Adventures in Beer by Bruce Holloway

After following a tweet link to a video promo, we embarked on an adventure in Google trying to find out about Adventures in Beer. Knowing that Bruce Holloway has been a New Zealand beer writer for some time, we thought it would be nice to quickly toss a news bit about the release onto Beer@Brewzone, but needed a little more info about the book. Sadly, we only found a few links back to the video. Watching it again, we spotted the address of a promo page.

Here we learned that in the book, Bruce “alternately celebrates or criticises the brews he loves and hates, from a drinker’s perspective.” We also read a web version of the book’s introduction, and found contact details for the publisher.

We emailed hoping to get a press release, but got a personal email from Bruce instead. Turns out he decided to self-publish a compendium of his beer columns written from 1998 until he stopped writing for Fairfax Media in 2011. He has had a small print run done, but is mostly promoting the Kindle version for download from

We’ve never met Bruce, but he ended up sending a “prepress” copy. So, instead of a newsblip, we will go ahead and write a full review. (Be aware some design issues might have been resolved in the final version.)

We are really pleased to have this book. The introduction makes clear that the book is not supposed to be written for people like us (beer nerds of the worst kind). Nor does Bruce think he’s one of us- he is writing from the drinker’s perspective.
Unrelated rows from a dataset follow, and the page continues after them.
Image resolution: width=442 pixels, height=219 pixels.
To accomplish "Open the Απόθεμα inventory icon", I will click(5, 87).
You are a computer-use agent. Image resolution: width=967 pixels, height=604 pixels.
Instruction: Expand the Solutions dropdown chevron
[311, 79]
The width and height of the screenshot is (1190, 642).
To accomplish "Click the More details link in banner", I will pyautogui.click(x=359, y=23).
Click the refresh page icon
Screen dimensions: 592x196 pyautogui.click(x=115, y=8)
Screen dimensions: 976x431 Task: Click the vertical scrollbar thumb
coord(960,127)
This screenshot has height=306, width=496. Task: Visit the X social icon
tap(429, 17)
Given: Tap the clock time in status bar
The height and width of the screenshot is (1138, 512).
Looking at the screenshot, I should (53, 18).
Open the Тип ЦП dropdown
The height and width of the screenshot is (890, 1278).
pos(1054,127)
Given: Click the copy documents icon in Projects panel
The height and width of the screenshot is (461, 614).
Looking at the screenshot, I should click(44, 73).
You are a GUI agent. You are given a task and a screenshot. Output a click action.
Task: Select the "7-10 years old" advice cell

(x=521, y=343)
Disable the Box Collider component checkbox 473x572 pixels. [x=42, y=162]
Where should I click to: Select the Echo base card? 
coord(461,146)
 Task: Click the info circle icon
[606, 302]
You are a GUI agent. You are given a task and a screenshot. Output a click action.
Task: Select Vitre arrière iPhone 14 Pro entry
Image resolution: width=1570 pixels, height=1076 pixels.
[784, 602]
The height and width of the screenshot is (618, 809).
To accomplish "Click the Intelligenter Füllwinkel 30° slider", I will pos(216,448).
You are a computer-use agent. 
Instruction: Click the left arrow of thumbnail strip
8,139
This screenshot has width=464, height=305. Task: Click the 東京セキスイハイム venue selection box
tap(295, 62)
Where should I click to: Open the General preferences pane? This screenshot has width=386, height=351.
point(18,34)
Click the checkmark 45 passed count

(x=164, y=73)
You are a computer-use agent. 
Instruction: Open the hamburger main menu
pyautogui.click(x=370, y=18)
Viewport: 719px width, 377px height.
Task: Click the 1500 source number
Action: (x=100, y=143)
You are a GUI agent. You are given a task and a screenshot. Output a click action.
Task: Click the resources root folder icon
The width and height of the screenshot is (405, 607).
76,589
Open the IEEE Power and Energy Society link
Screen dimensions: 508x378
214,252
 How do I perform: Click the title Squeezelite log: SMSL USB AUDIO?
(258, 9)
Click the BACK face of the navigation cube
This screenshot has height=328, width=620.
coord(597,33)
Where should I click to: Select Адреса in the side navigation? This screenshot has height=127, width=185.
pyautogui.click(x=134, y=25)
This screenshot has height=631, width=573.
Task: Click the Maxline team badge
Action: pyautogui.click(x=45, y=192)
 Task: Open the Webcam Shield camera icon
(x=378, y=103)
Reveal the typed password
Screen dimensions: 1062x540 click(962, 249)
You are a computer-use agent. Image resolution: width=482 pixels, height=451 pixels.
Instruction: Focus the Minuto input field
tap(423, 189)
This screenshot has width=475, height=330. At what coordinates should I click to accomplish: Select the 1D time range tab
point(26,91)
And while each column may try to stick to an average guy’s pursuit of good beer, the book is a goldmine for the likes of us.

First, we have only been in the NZ beer scene for about five years, so this holds a wealth of popular history that isn’t documented anywhere. For example, we know the facts of the Montieth’s plant shenanigans, but this gives a much better insight into how people reacted to them.

Also, on the history front, Bruce’s journey over time through the columns does an excellent job of illustrating change in the industry. This bloke’s bloke writes progressively more about craft beer over time, as the availability of craft increases in the marketplace. The content of his pieces also progress from general knowledge to very specific style critiques. As much as he didn’t want to be a geek, you can see that it has happened to him, especially when you see some of the annotations he has added with this publication. We believe that’s a concentration of what’s happening to the general population as well- maybe not all are geeks, but all are geekier.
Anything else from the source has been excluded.